■ RAW RECORDS ■
>>>
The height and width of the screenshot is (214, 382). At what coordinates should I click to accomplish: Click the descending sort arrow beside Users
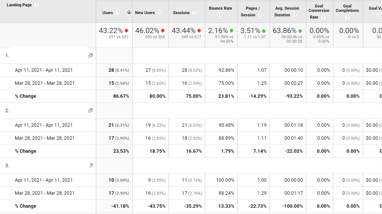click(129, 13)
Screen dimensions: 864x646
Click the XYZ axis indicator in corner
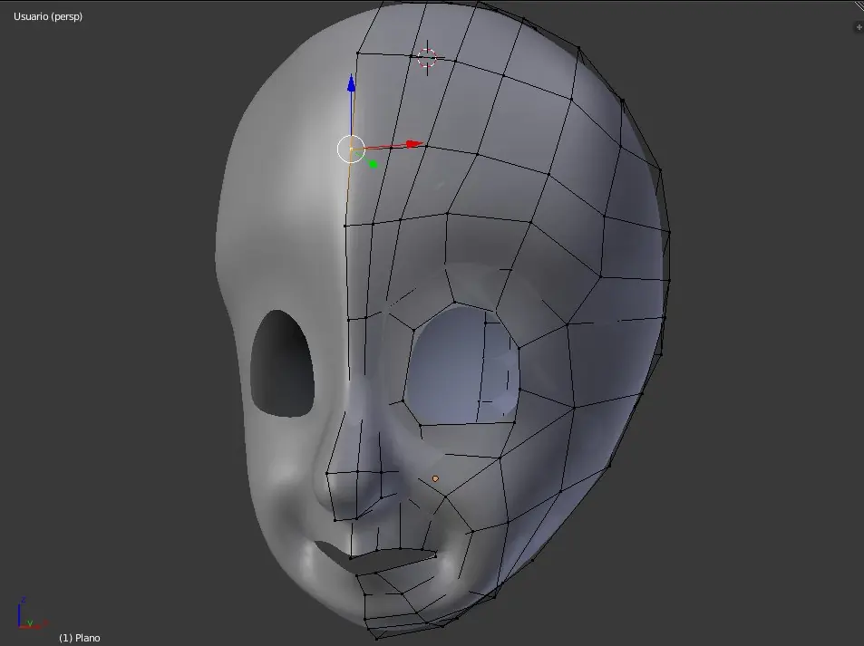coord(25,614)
<<<
>>>
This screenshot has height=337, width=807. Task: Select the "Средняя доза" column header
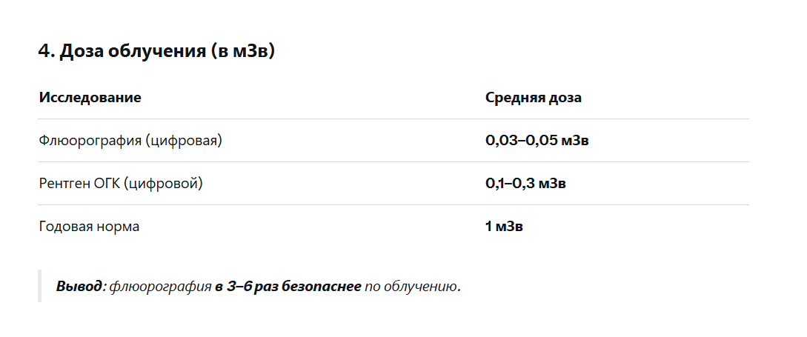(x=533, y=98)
<<<
■ WHAT YOU SHOULD DO ■
Rewrite everything from the line containing "This screenshot has" down to the line containing "(x=533, y=98)", swapping "column header" for "column title" and changing nothing else. Omit the pictures from your answer.

■ REPLY ■
This screenshot has height=337, width=807. Task: Select the "Средняя доза" column title
(x=533, y=98)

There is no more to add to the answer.